→ Fragment:
ECLI:NL:RBDHA:2025:7704

Rechtbank Den Haag

Datum uitspraak
6 mei 2025
Publicatiedatum
6 mei 2025
Zaaknummer
NL25.18702
Instantie
Rechtbank Den Haag
Type
Uitspraak
Procedures
  • Eerste aanleg - enkelvoudig
Vindplaatsen
  • Rechtspraak.nl
AI samenvatting door LexboostAutomatisch gegenereerd

Onrechtmatigheid van de maatregel van bewaring in vreemdelingenrechtelijke context

In deze zaak heeft de Rechtbank Den Haag op 6 mei 2025 uitspraak gedaan in een bestuursrechtelijke procedure betreffende de maatregel van bewaring van een eiser, die zonder rechtmatig verblijf in Nederland was. De eiser, geboren in 2001 en van Marokkaanse nationaliteit, had beroep ingesteld tegen een besluit van de minister van Asiel en Migratie, dat op 23 april 2025 was genomen. Dit besluit hield in dat de eiser op grond van artikel 59, eerste lid, aanhef en onder a, van de Vreemdelingenwet 2000 in bewaring werd gesteld. De rechtbank heeft de zaak op 30 april 2025 behandeld, waarbij de eiser werd bijgestaan door zijn gemachtigde en een tolk aanwezig was.

→ Vastgelegde gegevens:
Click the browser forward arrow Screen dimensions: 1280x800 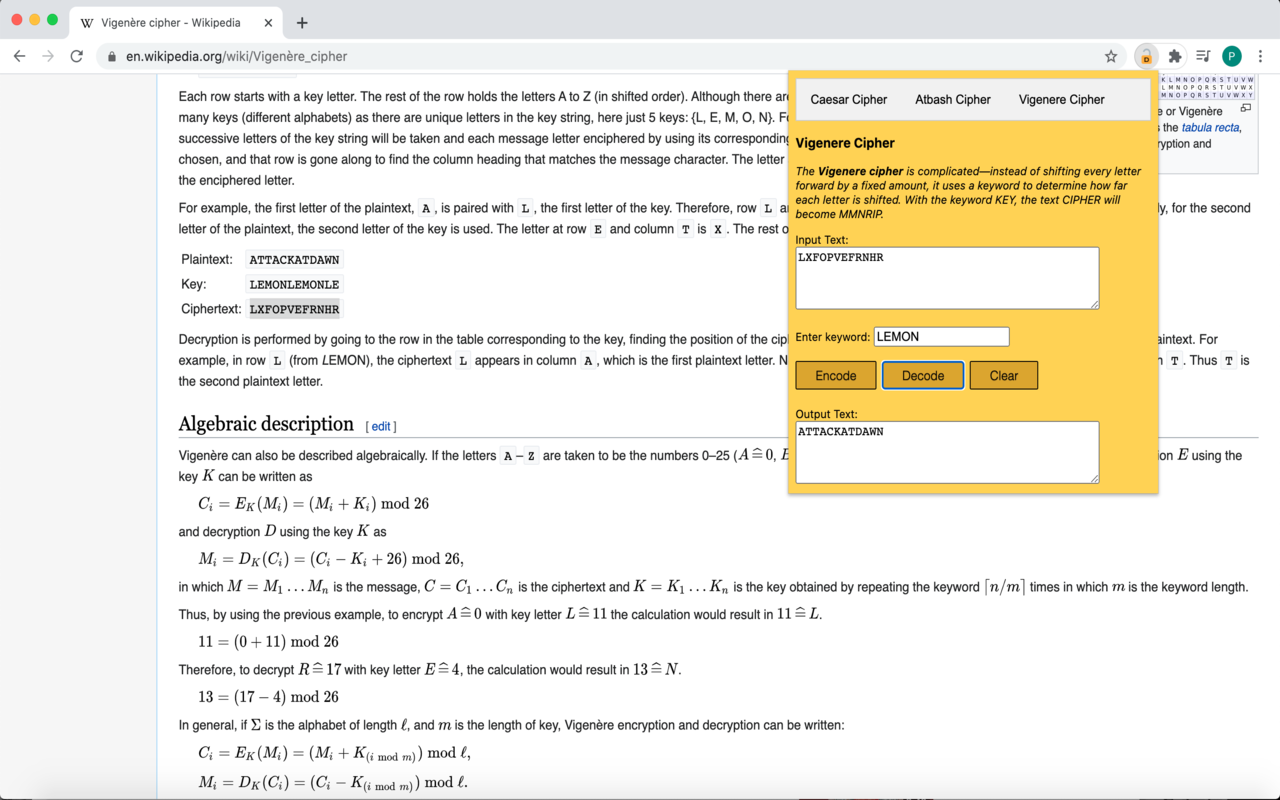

→ Vragen:
1. Op welke datum heeft de rechtbank volgens het fragment de zaak behandeld?
2. Schrijf uit het fragment letterlijk over van "Onrechtmatigheid van de" tot en met "tolk aanwezig was.".
3. Vat in het fragment de alinea die begint met "In deze zaak heeft de Rechtbank Den Haag" samen in een beknopte opsomming, met behoud van de belangrijkste feiten.

→ Schriftelijke antwoorden:
1. Op 30 april 2025.

2.
Onrechtmatigheid van de maatregel van bewaring in vreemdelingenrechtelijke context

In deze zaak heeft de Rechtbank Den Haag op 6 mei 2025 uitspraak gedaan in een bestuursrechtelijke procedure betreffende de maatregel van bewaring van een eiser, die zonder rechtmatig verblijf in Nederland was. De eiser, geboren in 2001 en van Marokkaanse nationaliteit, had beroep ingesteld tegen een besluit van de minister van Asiel en Migratie, dat op 23 april 2025 was genomen. Dit besluit hield in dat de eiser op grond van artikel 59, eerste lid, aanhef en onder a, van de Vreemdelingenwet 2000 in bewaring werd gesteld. De rechtbank heeft de zaak op 30 april 2025 behandeld, waarbij de eiser werd bijgestaan door zijn gemachtigde en een tolk aanwezig was.

3.
- Uitspraak van de Rechtbank Den Haag op 6 mei 2025 in een bestuursrechtelijke procedure over de maatregel van bewaring.
- Eiser: geboren in 2001, Marokkaanse nationaliteit, zonder rechtmatig verblijf in Nederland.
- Beroep tegen een besluit van de minister van Asiel en Migratie van 23 april 2025.
- Inhoud van het besluit: bewaring op grond van artikel 59, eerste lid, aanhef en onder a, van de Vreemdelingenwet 2000.
- Behandeling op 30 april 2025, met bijstand van de gemachtigde van de eiser en in aanwezigheid van een tolk.